(Stored items)
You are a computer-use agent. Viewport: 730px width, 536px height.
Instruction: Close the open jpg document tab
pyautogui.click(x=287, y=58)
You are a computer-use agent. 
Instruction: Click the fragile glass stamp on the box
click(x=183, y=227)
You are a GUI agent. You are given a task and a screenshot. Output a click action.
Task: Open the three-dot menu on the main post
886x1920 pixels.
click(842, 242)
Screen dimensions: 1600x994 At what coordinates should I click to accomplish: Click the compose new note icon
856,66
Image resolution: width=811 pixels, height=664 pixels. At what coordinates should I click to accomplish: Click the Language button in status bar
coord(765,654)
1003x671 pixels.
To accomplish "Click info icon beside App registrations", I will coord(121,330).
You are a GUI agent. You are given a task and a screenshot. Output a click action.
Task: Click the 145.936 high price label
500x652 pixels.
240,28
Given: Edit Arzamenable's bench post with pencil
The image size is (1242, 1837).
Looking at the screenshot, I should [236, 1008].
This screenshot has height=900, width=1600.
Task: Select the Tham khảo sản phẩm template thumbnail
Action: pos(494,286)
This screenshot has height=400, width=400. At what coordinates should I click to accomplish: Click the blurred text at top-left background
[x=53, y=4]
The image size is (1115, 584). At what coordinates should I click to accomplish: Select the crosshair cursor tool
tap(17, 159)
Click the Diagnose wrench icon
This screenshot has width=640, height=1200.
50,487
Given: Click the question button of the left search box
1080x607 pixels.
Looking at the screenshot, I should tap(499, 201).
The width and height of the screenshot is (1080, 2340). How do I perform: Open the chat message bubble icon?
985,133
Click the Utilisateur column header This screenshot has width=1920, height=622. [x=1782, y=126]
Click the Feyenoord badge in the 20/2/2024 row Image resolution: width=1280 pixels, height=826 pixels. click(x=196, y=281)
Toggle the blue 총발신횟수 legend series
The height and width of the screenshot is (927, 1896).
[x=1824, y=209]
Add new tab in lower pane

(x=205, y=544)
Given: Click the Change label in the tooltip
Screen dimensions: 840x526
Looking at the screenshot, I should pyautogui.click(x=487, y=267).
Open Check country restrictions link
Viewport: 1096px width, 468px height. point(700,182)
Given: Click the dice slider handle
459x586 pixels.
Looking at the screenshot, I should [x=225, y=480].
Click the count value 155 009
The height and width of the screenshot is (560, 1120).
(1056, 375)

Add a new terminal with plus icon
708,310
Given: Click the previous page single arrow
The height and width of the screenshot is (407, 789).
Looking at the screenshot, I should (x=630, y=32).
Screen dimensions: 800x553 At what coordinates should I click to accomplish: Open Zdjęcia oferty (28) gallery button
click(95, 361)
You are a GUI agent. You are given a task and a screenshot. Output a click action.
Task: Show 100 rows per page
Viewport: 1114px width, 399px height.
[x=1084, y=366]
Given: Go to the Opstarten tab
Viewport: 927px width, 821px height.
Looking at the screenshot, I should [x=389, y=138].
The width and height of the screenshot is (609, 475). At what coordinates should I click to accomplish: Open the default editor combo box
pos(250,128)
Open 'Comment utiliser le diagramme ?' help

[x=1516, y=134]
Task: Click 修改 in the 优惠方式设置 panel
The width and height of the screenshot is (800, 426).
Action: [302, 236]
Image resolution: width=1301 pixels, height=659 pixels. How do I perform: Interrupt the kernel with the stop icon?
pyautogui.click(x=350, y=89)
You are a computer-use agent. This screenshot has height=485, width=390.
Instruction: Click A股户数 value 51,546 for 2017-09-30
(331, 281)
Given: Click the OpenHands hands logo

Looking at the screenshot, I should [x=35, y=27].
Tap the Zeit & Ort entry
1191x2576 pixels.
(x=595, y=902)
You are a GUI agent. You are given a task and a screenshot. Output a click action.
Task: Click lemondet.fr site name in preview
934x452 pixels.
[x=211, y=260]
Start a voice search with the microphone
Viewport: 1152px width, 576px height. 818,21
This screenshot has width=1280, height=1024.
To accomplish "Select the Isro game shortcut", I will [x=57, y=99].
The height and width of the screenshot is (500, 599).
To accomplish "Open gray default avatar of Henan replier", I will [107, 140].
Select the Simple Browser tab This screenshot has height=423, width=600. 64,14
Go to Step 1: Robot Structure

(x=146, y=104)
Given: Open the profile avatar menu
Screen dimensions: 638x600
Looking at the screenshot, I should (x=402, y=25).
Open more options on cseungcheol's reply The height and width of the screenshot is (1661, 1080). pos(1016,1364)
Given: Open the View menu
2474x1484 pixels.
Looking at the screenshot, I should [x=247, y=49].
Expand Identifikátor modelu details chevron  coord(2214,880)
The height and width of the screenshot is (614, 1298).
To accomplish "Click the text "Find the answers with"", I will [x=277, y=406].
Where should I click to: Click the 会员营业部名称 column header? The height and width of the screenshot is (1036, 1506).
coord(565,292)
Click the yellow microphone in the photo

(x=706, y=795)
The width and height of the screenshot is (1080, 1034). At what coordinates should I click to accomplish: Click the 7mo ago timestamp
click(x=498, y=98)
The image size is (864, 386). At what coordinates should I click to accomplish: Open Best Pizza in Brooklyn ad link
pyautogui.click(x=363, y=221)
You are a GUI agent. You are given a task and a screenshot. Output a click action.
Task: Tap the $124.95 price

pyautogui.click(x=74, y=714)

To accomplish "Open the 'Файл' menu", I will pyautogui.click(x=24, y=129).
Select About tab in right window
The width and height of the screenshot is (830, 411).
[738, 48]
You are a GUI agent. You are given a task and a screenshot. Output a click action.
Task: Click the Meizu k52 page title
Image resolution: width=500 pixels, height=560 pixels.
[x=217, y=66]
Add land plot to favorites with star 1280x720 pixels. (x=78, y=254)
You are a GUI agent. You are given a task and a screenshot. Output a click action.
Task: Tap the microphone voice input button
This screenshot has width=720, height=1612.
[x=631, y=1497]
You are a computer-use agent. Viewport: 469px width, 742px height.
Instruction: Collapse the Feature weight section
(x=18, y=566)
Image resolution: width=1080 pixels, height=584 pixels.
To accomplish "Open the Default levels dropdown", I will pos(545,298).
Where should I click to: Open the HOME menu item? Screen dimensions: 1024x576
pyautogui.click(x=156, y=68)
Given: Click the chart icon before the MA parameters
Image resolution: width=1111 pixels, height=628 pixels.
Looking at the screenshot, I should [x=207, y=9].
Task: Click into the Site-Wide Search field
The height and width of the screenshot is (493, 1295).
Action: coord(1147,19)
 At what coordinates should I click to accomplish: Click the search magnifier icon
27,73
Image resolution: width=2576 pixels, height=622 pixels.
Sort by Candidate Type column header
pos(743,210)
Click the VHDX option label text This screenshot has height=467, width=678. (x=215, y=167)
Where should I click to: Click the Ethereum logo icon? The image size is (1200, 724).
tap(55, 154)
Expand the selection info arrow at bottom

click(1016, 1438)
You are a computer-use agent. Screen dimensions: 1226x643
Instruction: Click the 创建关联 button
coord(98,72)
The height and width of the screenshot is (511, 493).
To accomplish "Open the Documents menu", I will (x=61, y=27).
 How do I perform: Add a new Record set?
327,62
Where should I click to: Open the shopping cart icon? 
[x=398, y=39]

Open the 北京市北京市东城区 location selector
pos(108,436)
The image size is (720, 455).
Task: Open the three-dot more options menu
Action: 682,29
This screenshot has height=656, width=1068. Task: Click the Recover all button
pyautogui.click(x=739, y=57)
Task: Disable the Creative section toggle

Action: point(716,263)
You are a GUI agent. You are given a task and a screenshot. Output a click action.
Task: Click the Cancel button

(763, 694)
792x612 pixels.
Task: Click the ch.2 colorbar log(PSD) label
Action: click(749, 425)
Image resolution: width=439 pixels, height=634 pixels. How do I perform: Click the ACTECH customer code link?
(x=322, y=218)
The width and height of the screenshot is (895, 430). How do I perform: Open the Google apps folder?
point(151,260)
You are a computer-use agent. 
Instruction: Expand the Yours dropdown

Instructions for the task>
The required answer is the exact run of lines above starting at the line with "2474x1484 pixels." and ending at the line with "Add land plot", with both ends present.

Solved exercise>
2474x1484 pixels.
Looking at the screenshot, I should [x=247, y=49].
Expand Identifikátor modelu details chevron  coord(2214,880)
The height and width of the screenshot is (614, 1298).
To accomplish "Click the text "Find the answers with"", I will [x=277, y=406].
Where should I click to: Click the 会员营业部名称 column header? The height and width of the screenshot is (1036, 1506).
coord(565,292)
Click the yellow microphone in the photo

(x=706, y=795)
The width and height of the screenshot is (1080, 1034). At what coordinates should I click to accomplish: Click the 7mo ago timestamp
click(x=498, y=98)
The image size is (864, 386). At what coordinates should I click to accomplish: Open Best Pizza in Brooklyn ad link
pyautogui.click(x=363, y=221)
You are a GUI agent. You are given a task and a screenshot. Output a click action.
Task: Tap the $124.95 price

pyautogui.click(x=74, y=714)

To accomplish "Open the 'Файл' menu", I will pyautogui.click(x=24, y=129).
Select About tab in right window
The width and height of the screenshot is (830, 411).
[738, 48]
You are a GUI agent. You are given a task and a screenshot. Output a click action.
Task: Click the Meizu k52 page title
Image resolution: width=500 pixels, height=560 pixels.
[x=217, y=66]
Add land plot to favorites with star 1280x720 pixels. (x=78, y=254)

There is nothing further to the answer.